In the entries below, find the lines that contain the word "agent" and copy them.
[SUPPLIED MATERIAL]
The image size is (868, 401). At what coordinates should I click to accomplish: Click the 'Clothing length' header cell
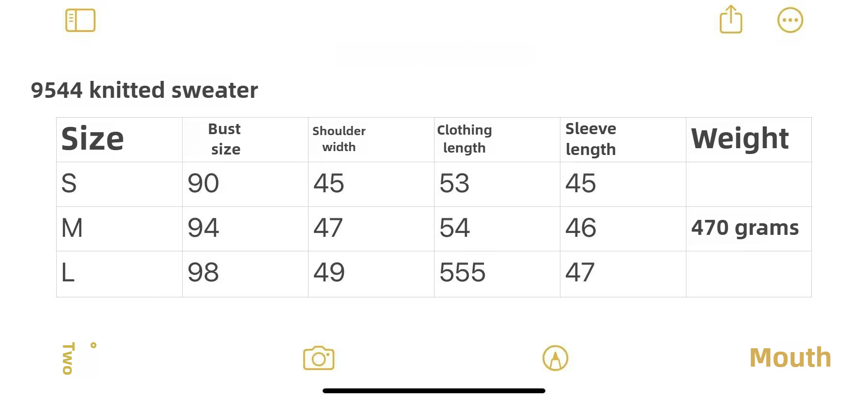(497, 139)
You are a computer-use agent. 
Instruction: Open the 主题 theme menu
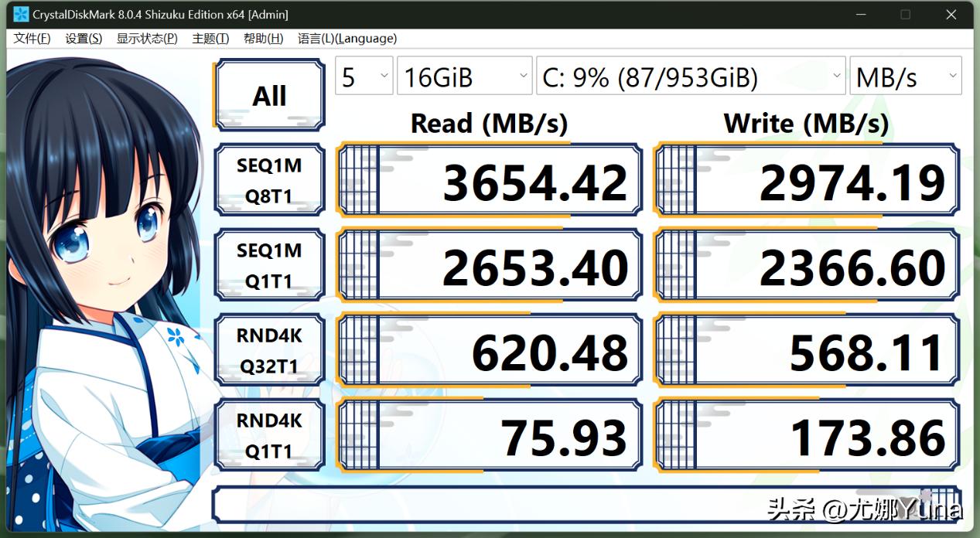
[/SUPPLIED MATERIAL]
[SUPPLIED MATERIAL]
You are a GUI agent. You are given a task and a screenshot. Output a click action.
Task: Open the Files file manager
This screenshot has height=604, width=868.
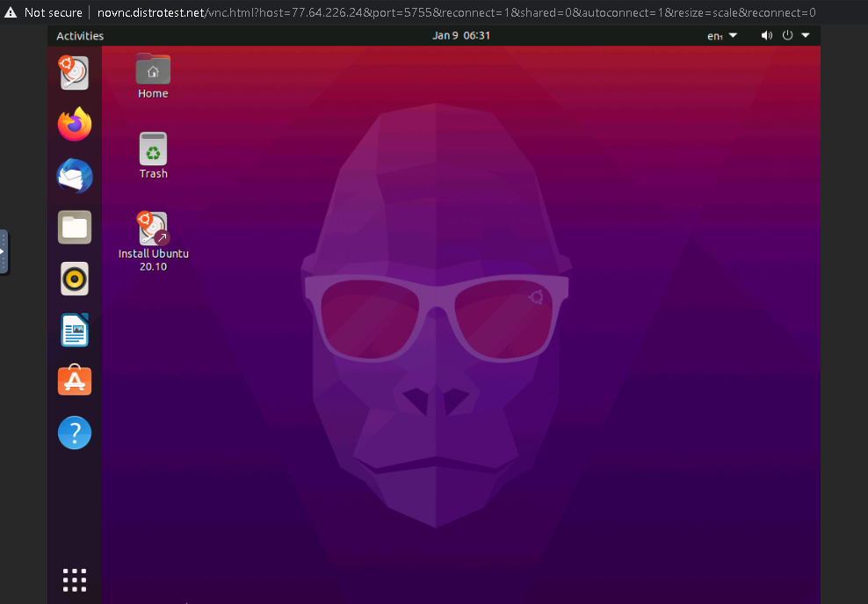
[/SUPPLIED MATERIAL]
## REPLY TO THE EXERCISE:
You are a computer-use agent. 
You are a GUI agent. You are given a task and a screenshot. Output a click action.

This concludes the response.